------ Records for processing

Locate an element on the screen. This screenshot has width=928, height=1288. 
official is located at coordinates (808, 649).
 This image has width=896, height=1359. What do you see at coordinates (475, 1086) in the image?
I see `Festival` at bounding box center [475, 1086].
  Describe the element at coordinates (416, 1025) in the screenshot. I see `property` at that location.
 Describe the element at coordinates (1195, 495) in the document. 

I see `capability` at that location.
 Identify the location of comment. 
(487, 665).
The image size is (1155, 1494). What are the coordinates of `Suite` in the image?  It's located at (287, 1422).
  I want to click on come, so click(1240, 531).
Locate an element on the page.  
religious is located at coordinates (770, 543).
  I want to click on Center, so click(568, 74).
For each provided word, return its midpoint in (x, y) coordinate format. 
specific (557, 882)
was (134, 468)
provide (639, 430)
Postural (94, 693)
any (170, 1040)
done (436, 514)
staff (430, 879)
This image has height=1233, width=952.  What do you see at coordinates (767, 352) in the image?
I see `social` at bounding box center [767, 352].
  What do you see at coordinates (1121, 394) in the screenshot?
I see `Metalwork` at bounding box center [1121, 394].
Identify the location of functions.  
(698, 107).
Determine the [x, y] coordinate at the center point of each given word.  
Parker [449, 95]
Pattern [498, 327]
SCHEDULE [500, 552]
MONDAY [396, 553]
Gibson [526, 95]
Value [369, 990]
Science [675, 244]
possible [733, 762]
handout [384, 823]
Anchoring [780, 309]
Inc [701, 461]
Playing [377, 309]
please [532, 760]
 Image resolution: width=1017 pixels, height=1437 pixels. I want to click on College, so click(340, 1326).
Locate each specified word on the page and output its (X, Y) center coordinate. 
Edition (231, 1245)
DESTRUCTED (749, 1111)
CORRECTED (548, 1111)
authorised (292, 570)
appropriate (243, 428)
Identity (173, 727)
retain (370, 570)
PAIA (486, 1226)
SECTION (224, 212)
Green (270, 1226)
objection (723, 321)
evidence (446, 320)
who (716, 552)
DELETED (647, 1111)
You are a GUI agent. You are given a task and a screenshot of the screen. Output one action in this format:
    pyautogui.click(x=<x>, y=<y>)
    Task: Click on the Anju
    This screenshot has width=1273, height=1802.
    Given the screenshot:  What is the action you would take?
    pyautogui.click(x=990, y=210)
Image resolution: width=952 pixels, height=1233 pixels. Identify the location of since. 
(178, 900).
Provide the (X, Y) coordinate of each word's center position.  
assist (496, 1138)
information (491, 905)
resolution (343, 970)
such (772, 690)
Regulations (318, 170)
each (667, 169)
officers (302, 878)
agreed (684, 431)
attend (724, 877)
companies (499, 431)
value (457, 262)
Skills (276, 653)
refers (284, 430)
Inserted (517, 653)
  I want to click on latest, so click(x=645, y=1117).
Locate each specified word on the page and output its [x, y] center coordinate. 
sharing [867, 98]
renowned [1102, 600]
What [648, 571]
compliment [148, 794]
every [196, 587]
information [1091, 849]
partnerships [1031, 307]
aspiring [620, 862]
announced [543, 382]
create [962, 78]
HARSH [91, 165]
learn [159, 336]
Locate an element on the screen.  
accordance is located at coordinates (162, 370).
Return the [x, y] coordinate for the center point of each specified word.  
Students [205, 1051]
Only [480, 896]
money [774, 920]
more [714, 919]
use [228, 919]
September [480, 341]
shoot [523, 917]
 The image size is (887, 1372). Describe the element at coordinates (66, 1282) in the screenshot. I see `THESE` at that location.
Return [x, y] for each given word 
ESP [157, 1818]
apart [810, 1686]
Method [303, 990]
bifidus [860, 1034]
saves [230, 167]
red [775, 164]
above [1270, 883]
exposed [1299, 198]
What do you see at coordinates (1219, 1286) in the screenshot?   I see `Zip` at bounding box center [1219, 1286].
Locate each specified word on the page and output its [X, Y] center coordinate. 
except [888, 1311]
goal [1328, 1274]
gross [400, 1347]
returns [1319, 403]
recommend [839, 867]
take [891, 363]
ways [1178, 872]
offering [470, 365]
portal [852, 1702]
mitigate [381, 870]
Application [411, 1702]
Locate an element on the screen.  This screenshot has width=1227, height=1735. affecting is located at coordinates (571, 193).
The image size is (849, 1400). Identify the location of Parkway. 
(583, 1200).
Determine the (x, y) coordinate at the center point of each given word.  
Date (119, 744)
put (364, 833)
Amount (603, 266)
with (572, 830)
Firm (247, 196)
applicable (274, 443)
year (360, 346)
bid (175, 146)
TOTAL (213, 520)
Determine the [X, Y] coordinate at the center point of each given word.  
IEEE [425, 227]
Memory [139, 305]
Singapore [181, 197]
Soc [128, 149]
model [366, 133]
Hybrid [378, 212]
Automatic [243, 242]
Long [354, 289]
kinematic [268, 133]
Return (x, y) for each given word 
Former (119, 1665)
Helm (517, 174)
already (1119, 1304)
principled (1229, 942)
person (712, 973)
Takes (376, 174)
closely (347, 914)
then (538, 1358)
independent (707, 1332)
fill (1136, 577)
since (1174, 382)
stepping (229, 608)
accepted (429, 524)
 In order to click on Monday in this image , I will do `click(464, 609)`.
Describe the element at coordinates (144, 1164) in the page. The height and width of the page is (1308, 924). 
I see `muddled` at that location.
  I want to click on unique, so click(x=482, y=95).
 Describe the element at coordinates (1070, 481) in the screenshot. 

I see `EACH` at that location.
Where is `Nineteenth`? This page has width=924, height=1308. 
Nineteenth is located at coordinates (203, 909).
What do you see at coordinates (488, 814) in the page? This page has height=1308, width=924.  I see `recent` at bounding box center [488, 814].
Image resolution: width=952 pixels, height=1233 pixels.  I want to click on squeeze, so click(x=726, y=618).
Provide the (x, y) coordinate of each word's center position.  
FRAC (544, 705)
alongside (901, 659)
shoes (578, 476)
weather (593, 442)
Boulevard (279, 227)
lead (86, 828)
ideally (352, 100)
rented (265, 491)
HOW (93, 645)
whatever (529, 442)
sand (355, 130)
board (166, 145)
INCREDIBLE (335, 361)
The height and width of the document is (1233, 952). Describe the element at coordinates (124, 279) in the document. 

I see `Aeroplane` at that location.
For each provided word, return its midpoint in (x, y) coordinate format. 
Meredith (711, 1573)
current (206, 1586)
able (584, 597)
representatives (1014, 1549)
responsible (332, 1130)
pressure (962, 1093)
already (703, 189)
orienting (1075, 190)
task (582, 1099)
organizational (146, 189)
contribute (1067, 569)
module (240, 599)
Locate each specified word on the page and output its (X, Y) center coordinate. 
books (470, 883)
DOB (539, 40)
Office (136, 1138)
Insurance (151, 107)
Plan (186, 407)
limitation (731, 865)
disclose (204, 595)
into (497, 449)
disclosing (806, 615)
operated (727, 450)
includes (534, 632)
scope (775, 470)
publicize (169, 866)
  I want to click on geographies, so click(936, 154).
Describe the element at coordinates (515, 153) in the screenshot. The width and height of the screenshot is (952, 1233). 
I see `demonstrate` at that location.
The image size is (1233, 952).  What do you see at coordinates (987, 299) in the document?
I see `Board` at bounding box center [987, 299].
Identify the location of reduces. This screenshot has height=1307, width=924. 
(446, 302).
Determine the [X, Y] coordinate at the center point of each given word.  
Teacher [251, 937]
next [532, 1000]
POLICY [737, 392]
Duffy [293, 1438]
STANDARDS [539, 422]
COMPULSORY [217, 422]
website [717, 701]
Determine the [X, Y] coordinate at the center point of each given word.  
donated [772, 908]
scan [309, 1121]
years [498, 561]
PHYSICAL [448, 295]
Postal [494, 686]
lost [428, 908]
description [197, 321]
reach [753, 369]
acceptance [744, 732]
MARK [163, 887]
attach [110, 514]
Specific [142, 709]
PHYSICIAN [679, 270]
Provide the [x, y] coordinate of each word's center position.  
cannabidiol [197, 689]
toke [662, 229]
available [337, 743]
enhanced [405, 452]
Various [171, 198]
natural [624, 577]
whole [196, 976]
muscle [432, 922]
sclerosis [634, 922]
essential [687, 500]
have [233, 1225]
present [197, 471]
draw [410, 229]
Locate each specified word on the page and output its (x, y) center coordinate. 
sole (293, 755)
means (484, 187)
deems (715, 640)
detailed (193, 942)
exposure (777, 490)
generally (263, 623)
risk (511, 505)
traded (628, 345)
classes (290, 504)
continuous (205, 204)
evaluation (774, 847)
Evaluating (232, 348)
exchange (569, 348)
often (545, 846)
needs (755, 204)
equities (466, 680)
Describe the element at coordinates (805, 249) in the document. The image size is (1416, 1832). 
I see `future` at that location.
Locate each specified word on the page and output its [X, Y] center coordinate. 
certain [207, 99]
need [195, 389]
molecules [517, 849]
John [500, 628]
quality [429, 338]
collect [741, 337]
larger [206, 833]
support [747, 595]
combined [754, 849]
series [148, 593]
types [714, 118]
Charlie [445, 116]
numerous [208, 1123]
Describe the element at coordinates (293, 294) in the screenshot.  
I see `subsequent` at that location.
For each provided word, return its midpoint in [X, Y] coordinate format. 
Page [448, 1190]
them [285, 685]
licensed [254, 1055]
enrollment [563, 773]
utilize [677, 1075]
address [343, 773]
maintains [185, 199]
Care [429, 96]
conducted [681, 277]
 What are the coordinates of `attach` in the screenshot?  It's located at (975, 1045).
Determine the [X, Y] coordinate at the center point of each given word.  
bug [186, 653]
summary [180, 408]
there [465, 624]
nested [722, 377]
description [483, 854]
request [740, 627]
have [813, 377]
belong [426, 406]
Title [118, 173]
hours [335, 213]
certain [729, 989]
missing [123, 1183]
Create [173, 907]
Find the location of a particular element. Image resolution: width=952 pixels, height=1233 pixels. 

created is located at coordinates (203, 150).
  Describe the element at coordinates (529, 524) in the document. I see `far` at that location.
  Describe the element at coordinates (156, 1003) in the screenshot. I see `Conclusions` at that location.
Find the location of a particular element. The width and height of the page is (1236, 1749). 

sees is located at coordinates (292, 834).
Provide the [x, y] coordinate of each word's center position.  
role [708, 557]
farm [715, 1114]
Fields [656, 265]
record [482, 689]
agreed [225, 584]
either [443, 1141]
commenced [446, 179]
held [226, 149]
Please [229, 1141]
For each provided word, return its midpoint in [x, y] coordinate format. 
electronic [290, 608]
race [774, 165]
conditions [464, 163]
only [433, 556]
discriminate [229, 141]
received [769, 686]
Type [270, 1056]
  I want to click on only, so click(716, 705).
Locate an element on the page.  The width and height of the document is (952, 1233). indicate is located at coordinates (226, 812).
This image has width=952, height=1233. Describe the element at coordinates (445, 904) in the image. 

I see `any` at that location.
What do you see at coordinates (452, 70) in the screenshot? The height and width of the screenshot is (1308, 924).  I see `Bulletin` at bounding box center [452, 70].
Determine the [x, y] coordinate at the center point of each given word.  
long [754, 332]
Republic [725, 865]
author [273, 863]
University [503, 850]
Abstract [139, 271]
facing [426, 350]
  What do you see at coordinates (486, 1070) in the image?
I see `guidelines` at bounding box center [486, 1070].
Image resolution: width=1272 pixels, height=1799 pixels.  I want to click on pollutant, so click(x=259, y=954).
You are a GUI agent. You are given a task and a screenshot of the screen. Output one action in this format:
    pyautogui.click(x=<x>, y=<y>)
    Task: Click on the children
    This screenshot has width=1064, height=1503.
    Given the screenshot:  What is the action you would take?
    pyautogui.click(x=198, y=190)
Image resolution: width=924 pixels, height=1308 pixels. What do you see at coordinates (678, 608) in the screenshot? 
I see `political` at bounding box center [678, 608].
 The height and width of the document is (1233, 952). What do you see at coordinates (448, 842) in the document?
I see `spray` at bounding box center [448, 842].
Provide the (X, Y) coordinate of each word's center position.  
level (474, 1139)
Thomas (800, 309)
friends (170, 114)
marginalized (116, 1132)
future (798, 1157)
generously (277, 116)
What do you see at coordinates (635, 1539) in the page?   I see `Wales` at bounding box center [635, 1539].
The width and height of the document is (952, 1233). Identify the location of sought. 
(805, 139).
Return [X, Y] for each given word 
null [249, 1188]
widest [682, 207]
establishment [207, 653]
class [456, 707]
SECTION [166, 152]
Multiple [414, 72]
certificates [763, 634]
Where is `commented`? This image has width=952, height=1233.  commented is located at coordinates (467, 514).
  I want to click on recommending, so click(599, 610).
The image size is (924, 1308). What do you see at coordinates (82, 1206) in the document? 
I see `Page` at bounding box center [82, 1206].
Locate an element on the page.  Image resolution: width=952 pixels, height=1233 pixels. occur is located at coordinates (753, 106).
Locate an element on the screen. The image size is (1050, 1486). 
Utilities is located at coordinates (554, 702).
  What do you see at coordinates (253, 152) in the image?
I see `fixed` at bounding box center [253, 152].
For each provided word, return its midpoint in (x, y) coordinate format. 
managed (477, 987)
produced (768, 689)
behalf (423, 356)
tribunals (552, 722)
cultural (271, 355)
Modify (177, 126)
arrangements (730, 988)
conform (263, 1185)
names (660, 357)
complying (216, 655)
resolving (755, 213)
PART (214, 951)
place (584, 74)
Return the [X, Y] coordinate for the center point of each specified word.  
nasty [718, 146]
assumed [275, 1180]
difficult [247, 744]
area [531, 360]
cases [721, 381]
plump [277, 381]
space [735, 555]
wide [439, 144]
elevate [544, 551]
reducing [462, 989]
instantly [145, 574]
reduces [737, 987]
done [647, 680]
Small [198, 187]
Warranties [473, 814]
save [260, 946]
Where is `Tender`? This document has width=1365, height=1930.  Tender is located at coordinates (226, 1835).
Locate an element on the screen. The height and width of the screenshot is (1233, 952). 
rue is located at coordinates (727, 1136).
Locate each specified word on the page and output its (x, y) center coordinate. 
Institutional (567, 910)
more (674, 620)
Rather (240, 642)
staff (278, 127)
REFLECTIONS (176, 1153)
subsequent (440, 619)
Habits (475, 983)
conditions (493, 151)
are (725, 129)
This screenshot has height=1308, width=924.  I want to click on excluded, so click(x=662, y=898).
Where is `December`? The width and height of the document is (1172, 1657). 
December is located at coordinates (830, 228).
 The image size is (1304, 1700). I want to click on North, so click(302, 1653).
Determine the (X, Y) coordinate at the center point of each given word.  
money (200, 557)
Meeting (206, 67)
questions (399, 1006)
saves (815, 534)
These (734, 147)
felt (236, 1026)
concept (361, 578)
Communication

------------

> [What the task asks] Reproduce the lines of the listing above that run from the line containing "Playing [377, 309]" through the line containing "PAIA (486, 1226)", including both of those lines.

> [Answer to this exercise]
Playing [377, 309]
please [532, 760]
 Image resolution: width=1017 pixels, height=1437 pixels. I want to click on College, so click(340, 1326).
Locate each specified word on the page and output its (X, Y) center coordinate. 
Edition (231, 1245)
DESTRUCTED (749, 1111)
CORRECTED (548, 1111)
authorised (292, 570)
appropriate (243, 428)
Identity (173, 727)
retain (370, 570)
PAIA (486, 1226)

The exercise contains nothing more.